:: Dataset records ::
################
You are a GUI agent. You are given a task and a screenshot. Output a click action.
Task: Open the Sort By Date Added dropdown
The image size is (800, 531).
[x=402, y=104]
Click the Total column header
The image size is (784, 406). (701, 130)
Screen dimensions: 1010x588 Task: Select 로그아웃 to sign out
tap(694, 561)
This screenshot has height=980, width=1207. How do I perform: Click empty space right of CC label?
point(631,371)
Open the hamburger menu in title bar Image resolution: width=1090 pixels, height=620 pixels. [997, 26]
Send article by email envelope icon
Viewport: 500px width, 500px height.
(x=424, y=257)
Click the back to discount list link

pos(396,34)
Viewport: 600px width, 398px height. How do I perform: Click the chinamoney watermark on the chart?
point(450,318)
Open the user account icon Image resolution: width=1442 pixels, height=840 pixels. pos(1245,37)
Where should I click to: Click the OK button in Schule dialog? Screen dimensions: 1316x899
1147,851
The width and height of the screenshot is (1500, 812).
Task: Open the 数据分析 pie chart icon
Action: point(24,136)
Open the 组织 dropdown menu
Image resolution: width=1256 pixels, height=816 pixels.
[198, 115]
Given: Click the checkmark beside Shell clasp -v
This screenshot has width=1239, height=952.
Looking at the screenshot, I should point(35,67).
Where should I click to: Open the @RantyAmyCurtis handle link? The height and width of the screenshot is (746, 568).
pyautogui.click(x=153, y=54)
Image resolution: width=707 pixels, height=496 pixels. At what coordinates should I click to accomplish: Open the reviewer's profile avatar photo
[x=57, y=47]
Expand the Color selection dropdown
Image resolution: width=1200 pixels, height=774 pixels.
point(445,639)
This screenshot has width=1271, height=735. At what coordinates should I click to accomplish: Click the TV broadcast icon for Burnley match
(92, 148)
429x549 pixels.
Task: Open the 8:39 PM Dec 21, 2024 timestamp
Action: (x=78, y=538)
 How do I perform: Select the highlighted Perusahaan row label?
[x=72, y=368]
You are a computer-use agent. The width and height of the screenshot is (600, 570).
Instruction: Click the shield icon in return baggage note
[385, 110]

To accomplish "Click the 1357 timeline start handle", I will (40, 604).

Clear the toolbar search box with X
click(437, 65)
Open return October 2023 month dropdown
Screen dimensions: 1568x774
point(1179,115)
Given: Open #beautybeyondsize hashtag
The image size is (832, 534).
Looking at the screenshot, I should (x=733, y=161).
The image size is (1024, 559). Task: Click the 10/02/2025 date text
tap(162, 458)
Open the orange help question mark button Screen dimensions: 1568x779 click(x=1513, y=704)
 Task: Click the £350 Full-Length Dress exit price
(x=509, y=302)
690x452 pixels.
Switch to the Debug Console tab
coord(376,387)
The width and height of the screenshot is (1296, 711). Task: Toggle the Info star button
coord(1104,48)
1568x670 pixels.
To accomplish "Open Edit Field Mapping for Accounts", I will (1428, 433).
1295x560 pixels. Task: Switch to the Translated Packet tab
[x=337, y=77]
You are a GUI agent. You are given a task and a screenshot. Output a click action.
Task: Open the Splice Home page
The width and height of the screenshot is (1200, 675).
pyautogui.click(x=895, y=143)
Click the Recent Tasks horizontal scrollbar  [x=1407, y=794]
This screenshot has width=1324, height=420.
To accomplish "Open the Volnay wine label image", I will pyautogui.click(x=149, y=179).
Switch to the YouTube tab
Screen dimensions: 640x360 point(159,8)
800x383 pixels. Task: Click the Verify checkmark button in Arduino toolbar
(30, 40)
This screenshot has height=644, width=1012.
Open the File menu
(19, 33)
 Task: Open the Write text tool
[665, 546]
################
:: Exercise description ::
Please give back the listing in full; each line must match exactly.

:: Response box ::
You are a GUI agent. You are given a task and a screenshot. Output a click action.
Task: Open the Sort By Date Added dropdown
The image size is (800, 531).
[x=402, y=104]
Click the Total column header
The image size is (784, 406). (701, 130)
Screen dimensions: 1010x588 Task: Select 로그아웃 to sign out
tap(694, 561)
This screenshot has height=980, width=1207. How do I perform: Click empty space right of CC label?
point(631,371)
Open the hamburger menu in title bar Image resolution: width=1090 pixels, height=620 pixels. [997, 26]
Send article by email envelope icon
Viewport: 500px width, 500px height.
(x=424, y=257)
Click the back to discount list link

pos(396,34)
Viewport: 600px width, 398px height. How do I perform: Click the chinamoney watermark on the chart?
point(450,318)
Open the user account icon Image resolution: width=1442 pixels, height=840 pixels. pos(1245,37)
Where should I click to: Click the OK button in Schule dialog? Screen dimensions: 1316x899
1147,851
The width and height of the screenshot is (1500, 812).
Task: Open the 数据分析 pie chart icon
Action: point(24,136)
Open the 组织 dropdown menu
Image resolution: width=1256 pixels, height=816 pixels.
[198, 115]
Given: Click the checkmark beside Shell clasp -v
This screenshot has width=1239, height=952.
Looking at the screenshot, I should point(35,67).
Where should I click to: Open the @RantyAmyCurtis handle link? The height and width of the screenshot is (746, 568).
pyautogui.click(x=153, y=54)
Image resolution: width=707 pixels, height=496 pixels. At what coordinates should I click to accomplish: Open the reviewer's profile avatar photo
[x=57, y=47]
Expand the Color selection dropdown
Image resolution: width=1200 pixels, height=774 pixels.
point(445,639)
This screenshot has width=1271, height=735. At what coordinates should I click to accomplish: Click the TV broadcast icon for Burnley match
(92, 148)
429x549 pixels.
Task: Open the 8:39 PM Dec 21, 2024 timestamp
Action: (x=78, y=538)
 How do I perform: Select the highlighted Perusahaan row label?
[x=72, y=368]
You are a computer-use agent. The width and height of the screenshot is (600, 570).
Instruction: Click the shield icon in return baggage note
[385, 110]

To accomplish "Click the 1357 timeline start handle", I will (40, 604).

Clear the toolbar search box with X
click(437, 65)
Open return October 2023 month dropdown
Screen dimensions: 1568x774
point(1179,115)
Given: Open #beautybeyondsize hashtag
The image size is (832, 534).
Looking at the screenshot, I should (x=733, y=161).
The image size is (1024, 559). Task: Click the 10/02/2025 date text
tap(162, 458)
Open the orange help question mark button Screen dimensions: 1568x779 click(x=1513, y=704)
 Task: Click the £350 Full-Length Dress exit price
(x=509, y=302)
690x452 pixels.
Switch to the Debug Console tab
coord(376,387)
The width and height of the screenshot is (1296, 711). Task: Toggle the Info star button
coord(1104,48)
1568x670 pixels.
To accomplish "Open Edit Field Mapping for Accounts", I will (1428, 433).
1295x560 pixels. Task: Switch to the Translated Packet tab
[x=337, y=77]
You are a GUI agent. You are given a task and a screenshot. Output a click action.
Task: Open the Splice Home page
The width and height of the screenshot is (1200, 675).
pyautogui.click(x=895, y=143)
Click the Recent Tasks horizontal scrollbar  [x=1407, y=794]
This screenshot has width=1324, height=420.
To accomplish "Open the Volnay wine label image", I will pyautogui.click(x=149, y=179).
Switch to the YouTube tab
Screen dimensions: 640x360 point(159,8)
800x383 pixels. Task: Click the Verify checkmark button in Arduino toolbar
(30, 40)
This screenshot has height=644, width=1012.
Open the File menu
(19, 33)
 Task: Open the Write text tool
[665, 546]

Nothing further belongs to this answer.